China and India’s Climate Commitment Laser Talk

After the Paris Climate Agreement, old fears that global climate agreements do not apply to developing countries like India and China became outdated. The Paris Agreement amended the 1992 UN Framework Convention on Climate Change so that all 195 nations will be actors in implementing climate solutions [1]. In other words, China and India have committed to peak and then reduce emissions, and are making world-leading investments in the deployment of clean energy solutions [2][3]. There is reason to believe they will do so in their own interest.

The Paris Agreement sent the strongest signal the world has yet seen that investors will make money by moving to low-carbon alternatives.
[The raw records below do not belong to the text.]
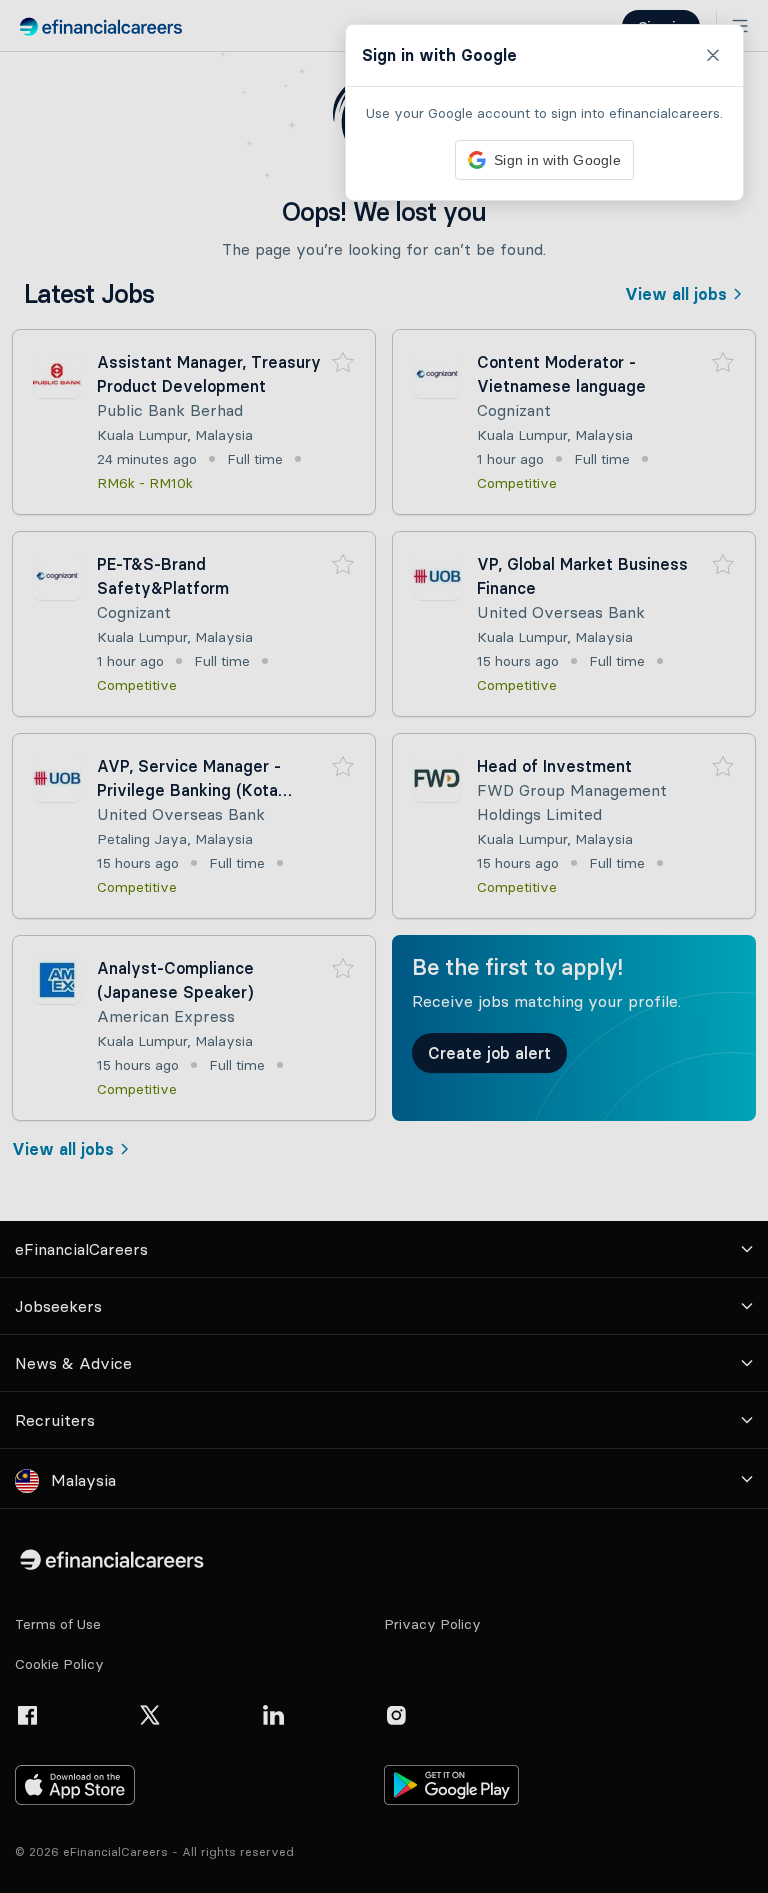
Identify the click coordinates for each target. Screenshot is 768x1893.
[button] (384, 946)
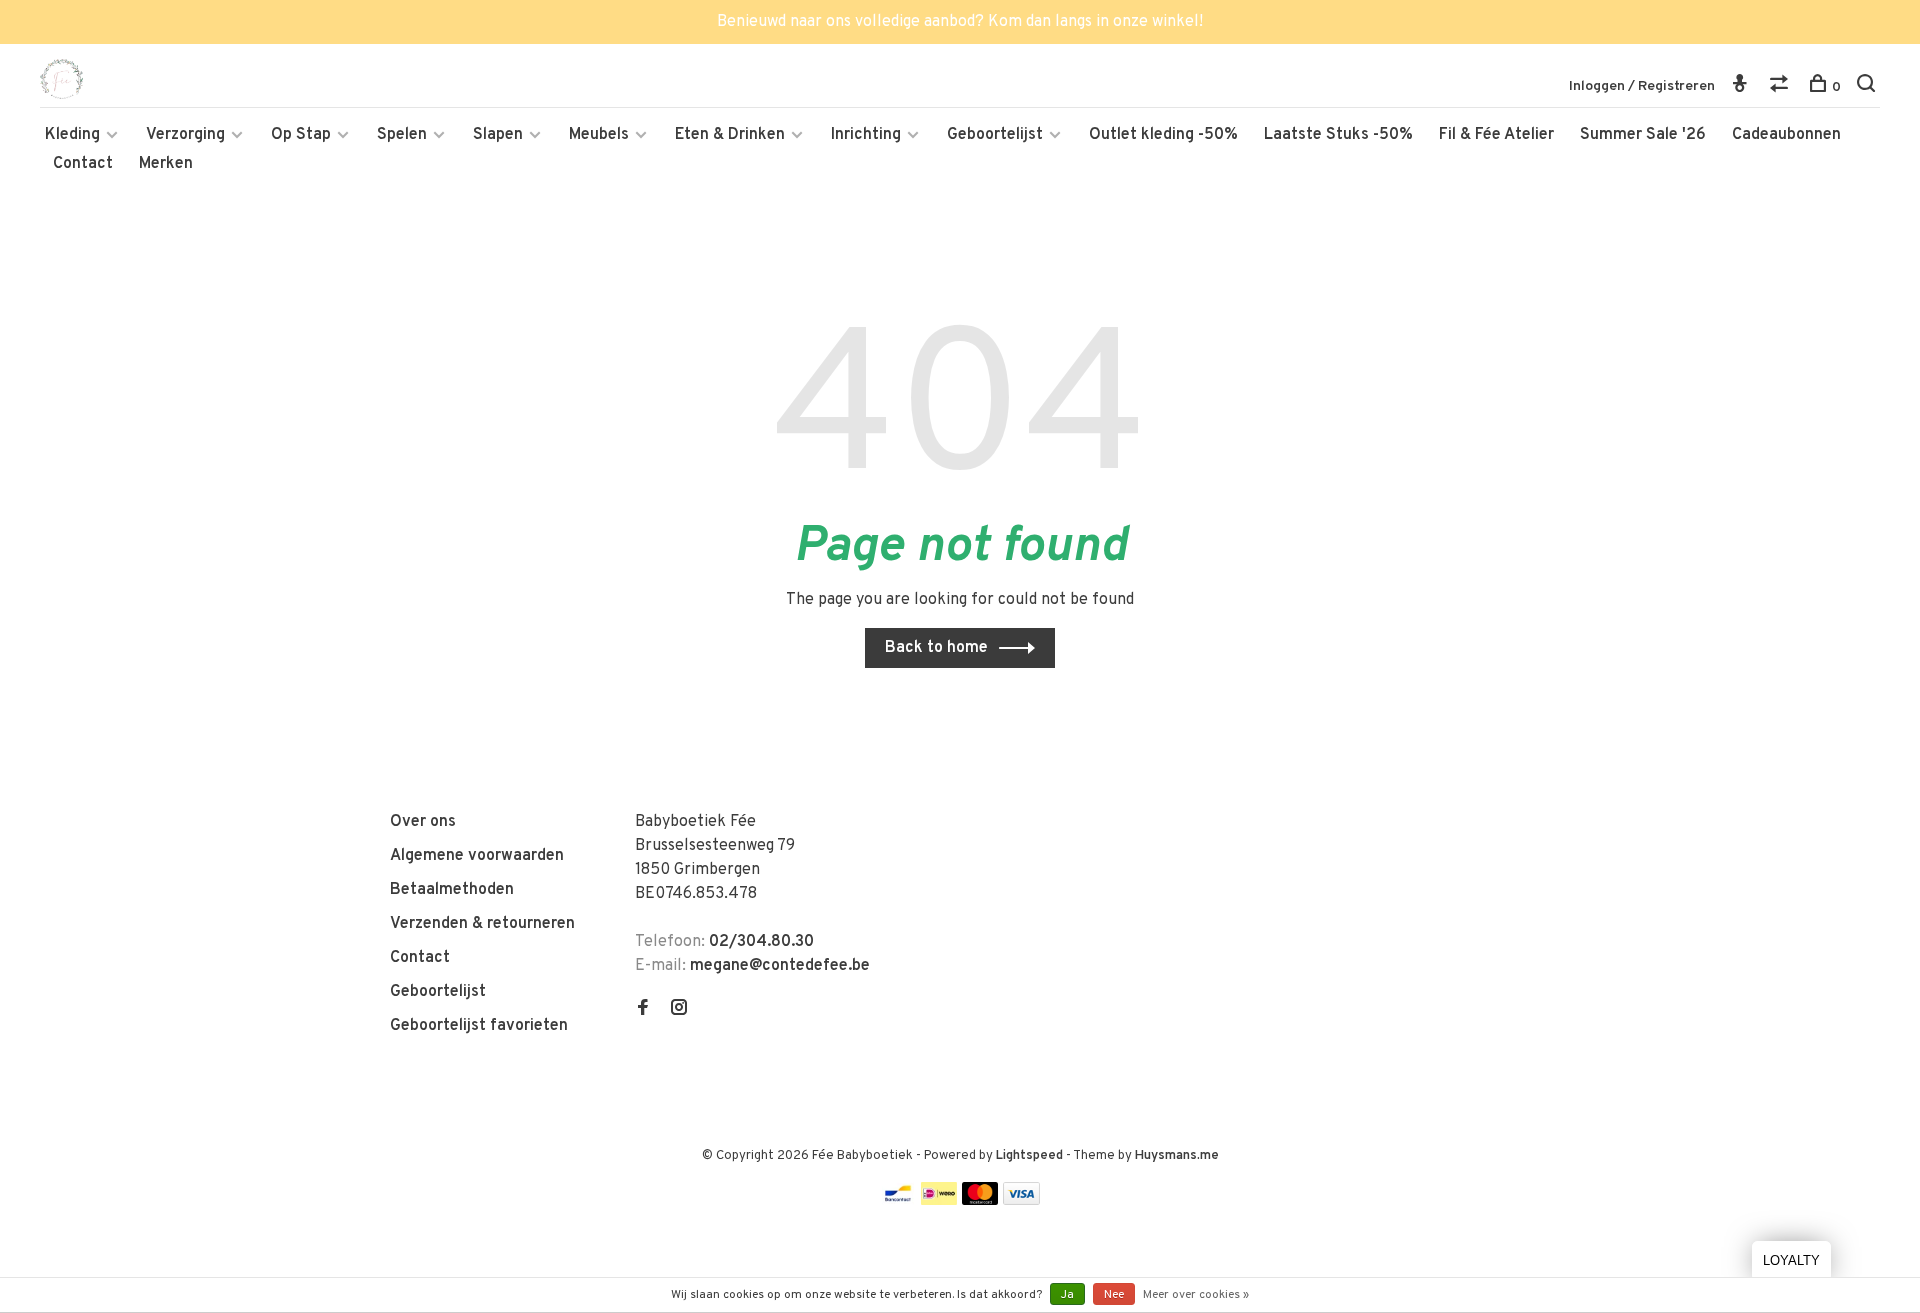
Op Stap (301, 135)
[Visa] (1021, 1201)
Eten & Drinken (730, 135)
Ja (1067, 1295)
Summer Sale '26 (1643, 135)
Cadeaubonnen (1786, 135)
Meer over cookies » (1196, 1295)
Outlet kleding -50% (1163, 135)
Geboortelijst (995, 135)
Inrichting (866, 135)
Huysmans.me (1177, 1156)
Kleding (72, 135)
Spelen (402, 135)
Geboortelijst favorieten (479, 1026)
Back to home (936, 648)
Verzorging (185, 135)
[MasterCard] (980, 1201)
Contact (83, 164)
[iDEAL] (939, 1201)
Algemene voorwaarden (477, 856)
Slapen (498, 135)
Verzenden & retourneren (482, 924)
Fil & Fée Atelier (1496, 135)
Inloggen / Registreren (1642, 86)
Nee (1114, 1295)
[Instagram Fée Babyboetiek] (679, 1010)
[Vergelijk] (1781, 87)
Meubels (599, 135)
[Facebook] (643, 1010)
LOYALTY (1791, 1260)
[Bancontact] (898, 1201)
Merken (166, 164)
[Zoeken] (1868, 87)
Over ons (423, 822)
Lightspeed (1029, 1156)
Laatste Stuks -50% (1338, 135)
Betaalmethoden (452, 890)
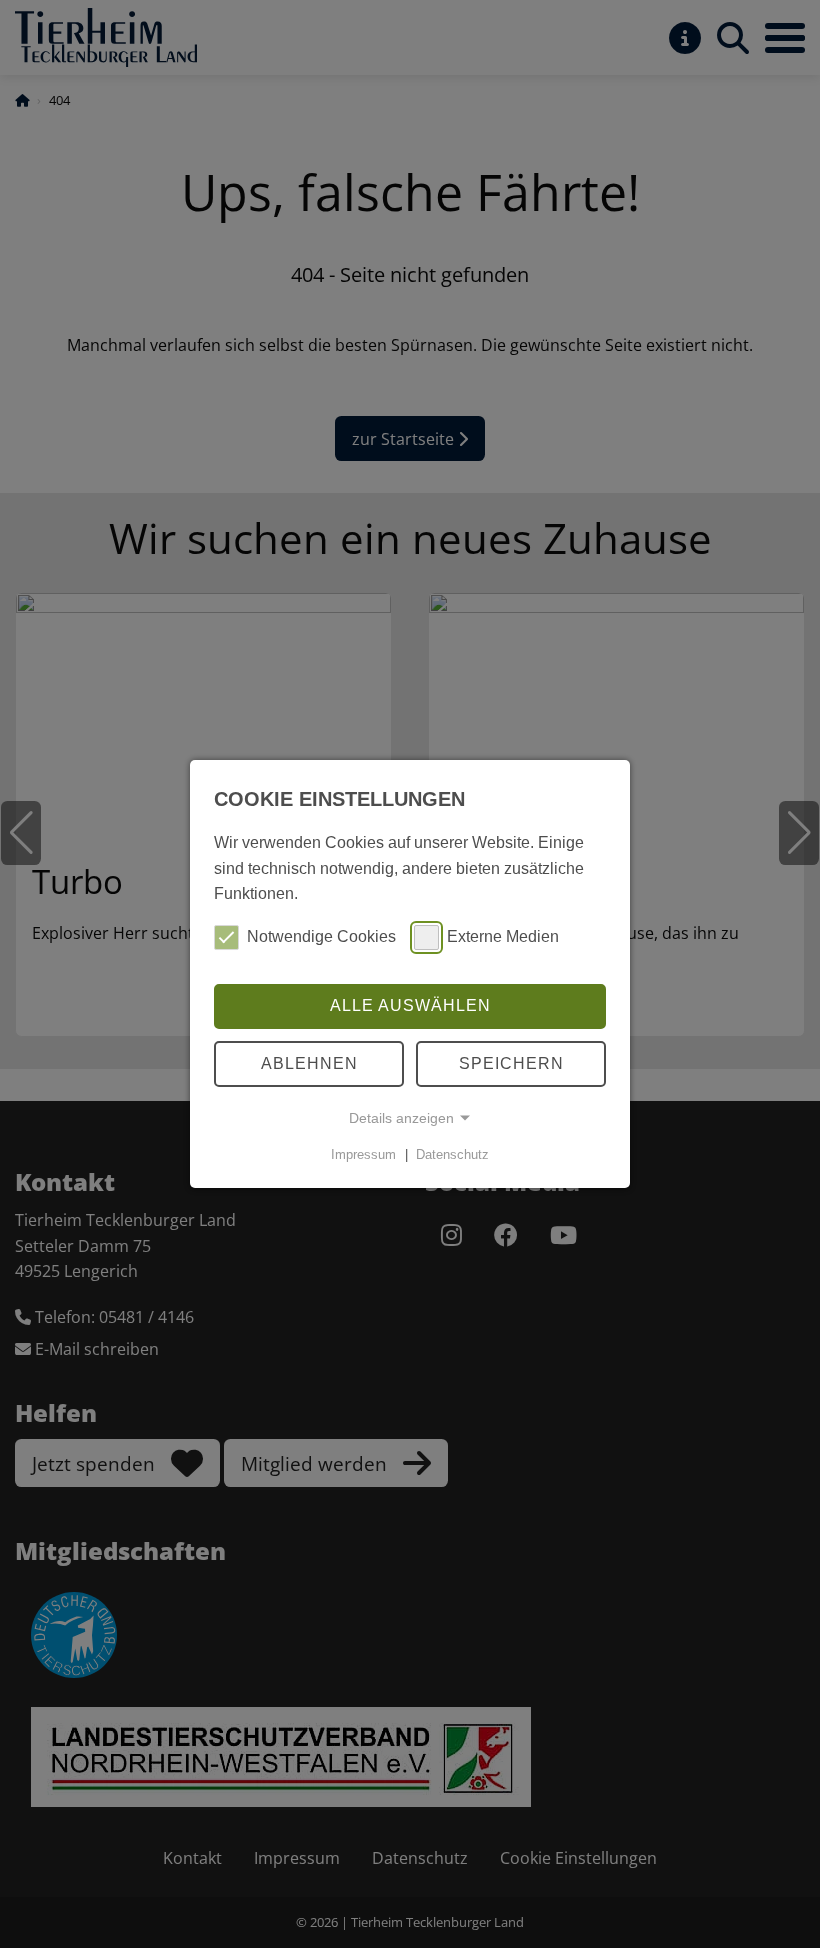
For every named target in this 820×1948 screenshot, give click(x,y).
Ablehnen (309, 1063)
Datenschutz (452, 1154)
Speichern (511, 1063)
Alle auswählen (410, 1005)
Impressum (363, 1154)
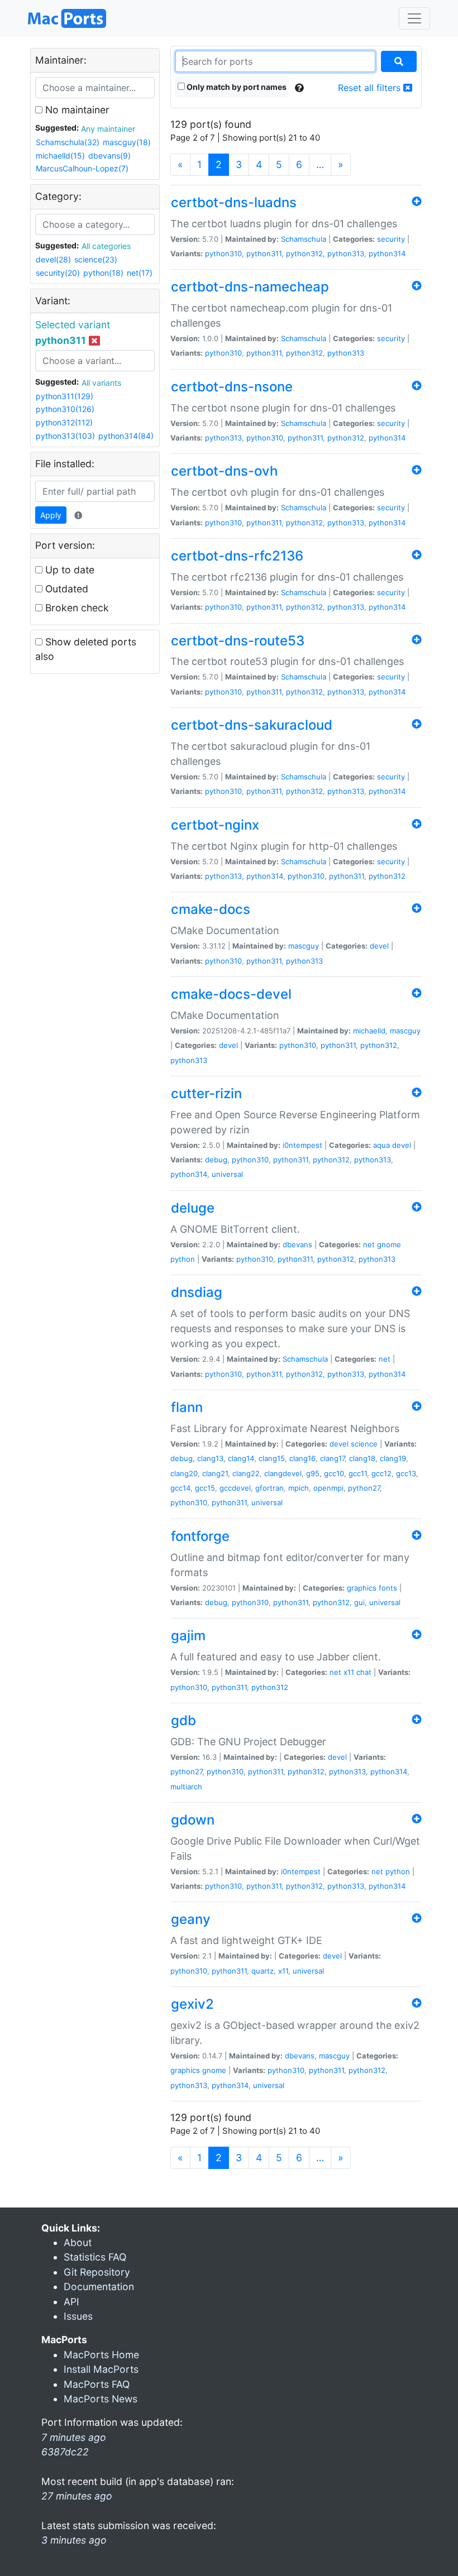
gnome (389, 1244)
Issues (78, 2316)
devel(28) (53, 259)
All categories (106, 246)
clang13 (210, 1458)
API (71, 2301)
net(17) (139, 272)
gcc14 (180, 1487)
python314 (387, 253)
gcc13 (406, 1473)
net (369, 1244)
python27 (364, 1487)
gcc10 (334, 1473)
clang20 (184, 1473)
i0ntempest (302, 1145)
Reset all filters (370, 87)
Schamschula (303, 238)
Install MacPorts (101, 2369)
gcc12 (381, 1473)
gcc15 (205, 1487)
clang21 (215, 1473)
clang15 (272, 1458)
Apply (50, 515)
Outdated (65, 589)
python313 (345, 253)
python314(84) (126, 435)
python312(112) (64, 422)
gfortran (269, 1487)
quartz (262, 1970)
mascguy (303, 945)
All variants (101, 382)
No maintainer (75, 110)
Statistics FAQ (95, 2257)
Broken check (75, 608)
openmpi (328, 1487)
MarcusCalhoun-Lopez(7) (82, 168)
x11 (349, 1672)
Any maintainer (108, 128)
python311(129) (64, 396)
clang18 (362, 1458)
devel (379, 945)
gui (359, 1602)
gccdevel (235, 1487)
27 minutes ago (76, 2496)
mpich (298, 1487)
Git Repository (97, 2272)
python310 (223, 253)
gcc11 (358, 1473)
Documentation (99, 2286)
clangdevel (283, 1473)
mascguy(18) (127, 142)
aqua (381, 1145)
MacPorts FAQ (97, 2384)
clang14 (241, 1458)
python (182, 1259)
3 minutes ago (74, 2540)
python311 (264, 253)
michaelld (369, 1030)
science (364, 1443)
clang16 (302, 1458)
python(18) (103, 272)
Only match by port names (236, 87)
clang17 (332, 1458)
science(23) (95, 259)
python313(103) (65, 435)
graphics (361, 1587)
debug (216, 1159)
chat (363, 1672)
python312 (304, 253)
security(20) (58, 272)
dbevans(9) (109, 155)
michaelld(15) (60, 155)
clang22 (246, 1473)
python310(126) (65, 409)
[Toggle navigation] (414, 18)
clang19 (393, 1458)
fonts (388, 1587)
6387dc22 (65, 2452)
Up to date (68, 570)
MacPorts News (100, 2399)
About (78, 2242)
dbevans (297, 1244)
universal (227, 1174)
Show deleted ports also (85, 649)
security (391, 238)
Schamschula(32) (67, 142)
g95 (312, 1473)
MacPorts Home (101, 2354)
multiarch (186, 1786)
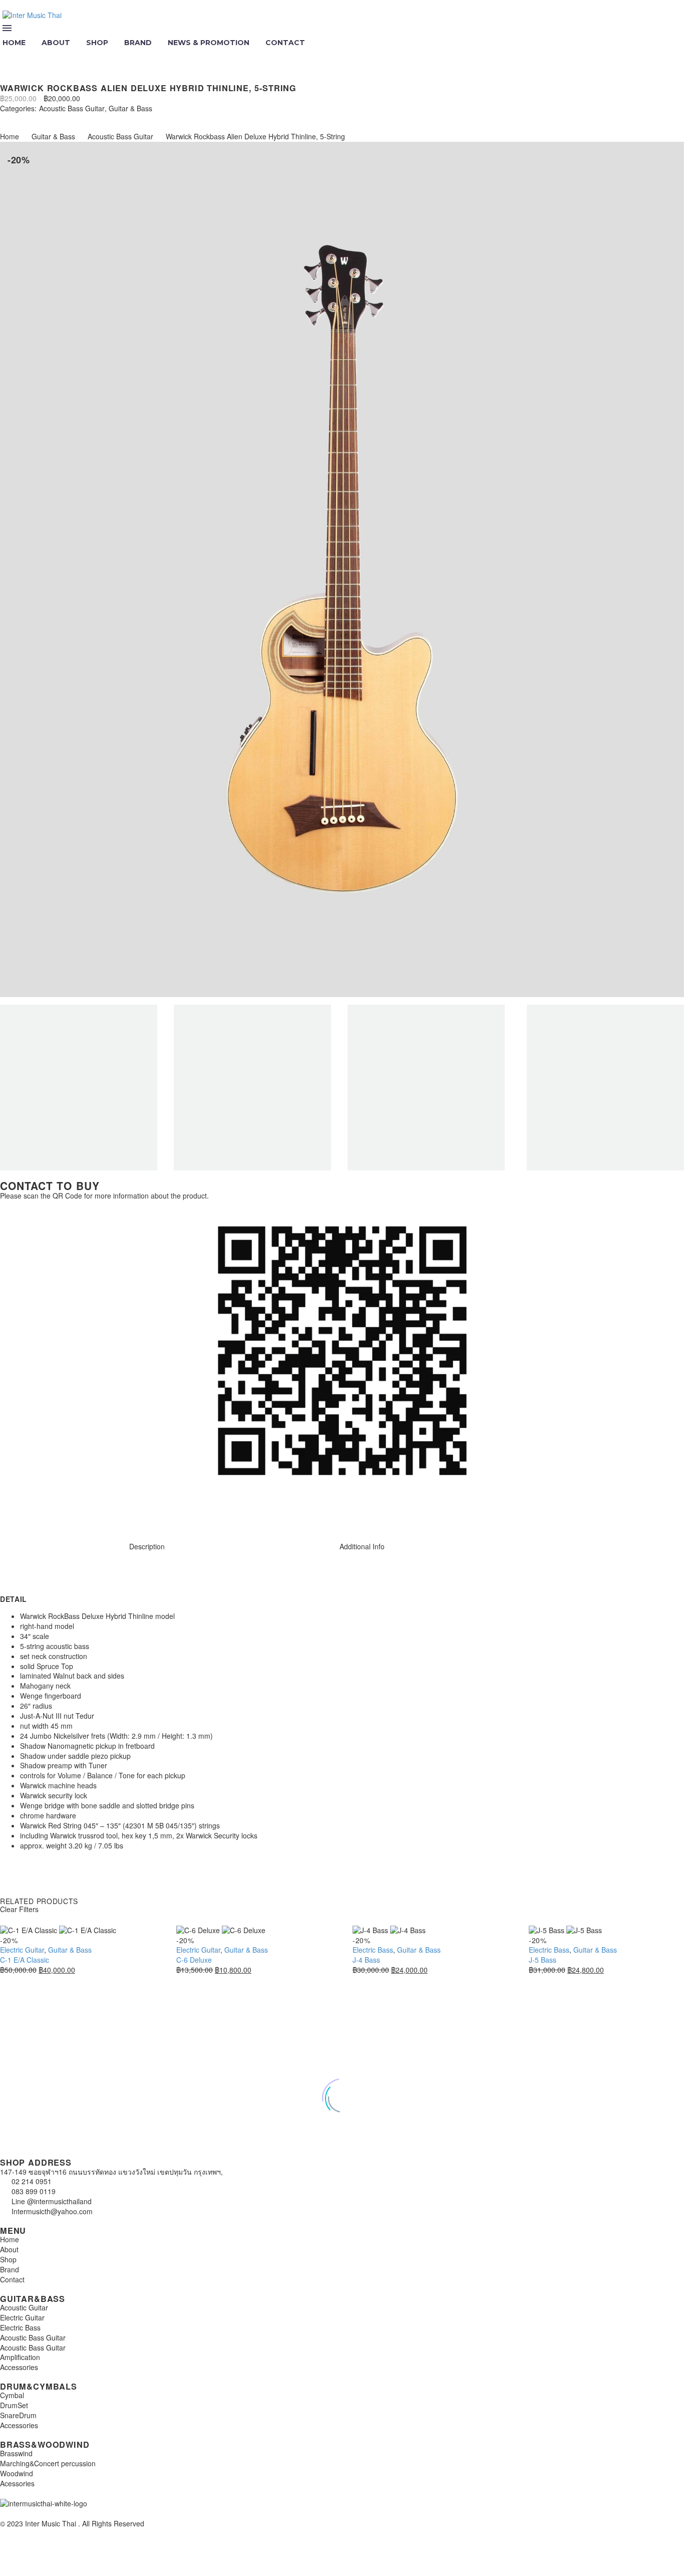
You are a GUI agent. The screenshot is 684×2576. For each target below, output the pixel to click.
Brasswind (16, 2453)
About (56, 42)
China’s commitment to cut emissions and lead in clean energy is driven by three needs:

  1. To rapidly and drastically reduce air pollution.
  2. To sustain high rates of economic growth while achieving independence from foreign fuels.
  3. To establish itself as a reliable global leader in clean energy manufacturing and new economy financing [4].

India has over 400 million people who do not have reliable access to electricity [5]. There is no way, given current resources, to provide this needed basic necessity by building a conventional centralized coal-fired power grid [5]. So India has undertaken a “national mission” to deploy solar energy in cities and villages across the country — committing already to 100 gigawatts by 2022 [6].

The question after the signing of the Paris Agreement is not whether the United States Congress can trust India and China to follow through on their commitments; it is whether the United States Congress is committing the national resources and key economic policy reforms needed to keep up as the world goes about building the clean energy economy of the 21st century.

  1. John D. Sutter, Joshua Berlinger and Ralph Ellis. “Obama: Climate agreement ‘best chance we have’ to save the planet.” December 14, 2015. CNN News.
  2. Wee Kean Fong. “23 Chinese cities commit to peak carbon emissions by 2030.” World Resources Institute. June 08, 2016.
  3. Joydeep Gupta. “India considers emissions peak 2035-50.” March 12, 2014. Climate Change News. Retrieved from:http://www.climatechangenews.com/2014/12/03/india-considers-emissions-peak-2035-50/
  4. Barbara Finamore. “Paris Climate Agreement Explained: next steps for China.” December 12, 2015. NRDC.
  5. Bharath Jairaj. “India’s blackouts highlight need for electricity governance reform.” August 13, 2012. World Resources Institute.
  6. Bloomberg. “100GW solar by 2022: India’s Target or Aspiration?” Bloomberg New Energy Finance.